The next big delay in data centers isn’t chips—it’s getting enough power to turn the building on.
Emerald AI just raised $25 million from Nvidia and other investors to help data centers move faster through the grid connection process. That matters because new facilities are being designed and built faster than many utilities can approve and serve them. In plain English: a project can be ready on paper, but still sit idle waiting for power.
For commercial electrical work, this is a major shift. Data centers are some of the most power-hungry buildings in the market, and every delay at the utility level puts pressure on design, scheduling, switchgear procurement, generator planning, transformers, and service coordination. It also raises the stakes for accurate load studies, phased energization plans, and realistic construction timelines. If the grid can’t keep up, contractors, engineers, and owners have to be far more strategic long before ground is broken.
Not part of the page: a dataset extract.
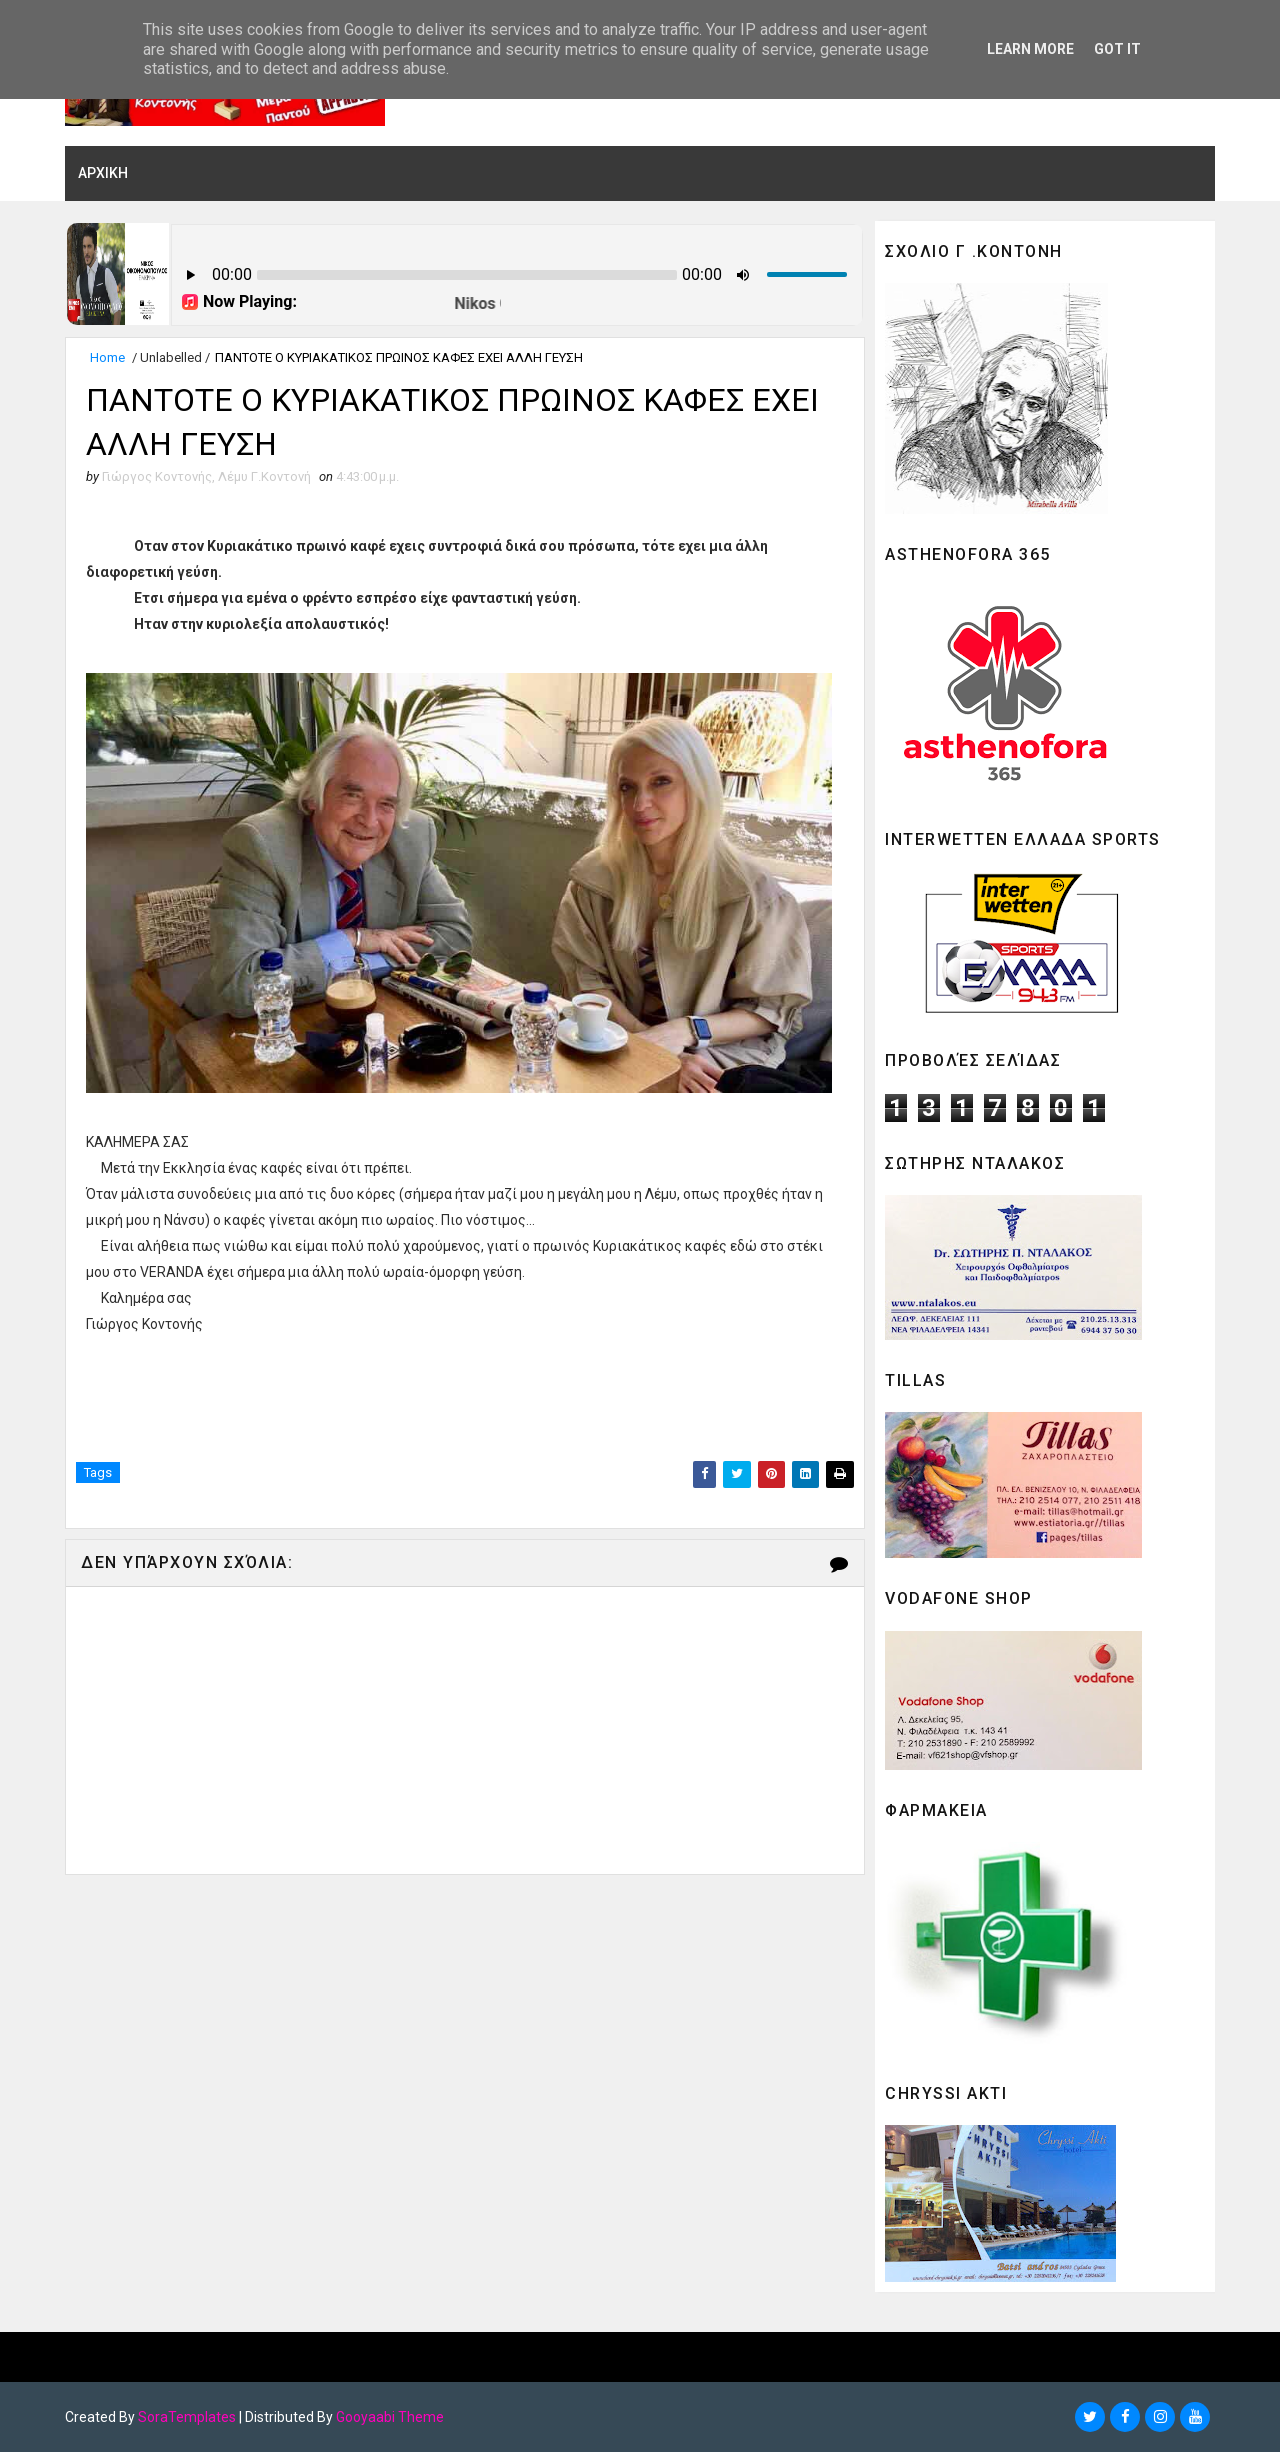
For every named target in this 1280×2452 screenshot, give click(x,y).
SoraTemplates (187, 2417)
Even outside hyperscale data centers, this trend should get every commercial developer’s attention. Warehouses, medical buildings, manufacturing sites, and large mixed-use projects are all competing for electrical capacity in growing markets.
Residential projects may feel some impact too, especially where neighborhood infrastructure is already strained, but the biggest pressure is clearly on commercial development.
The warning is simple: in today’s market, electrical capacity is no longer a late-stage checkbox—it’s becoming one of the first risks that can make or break a project.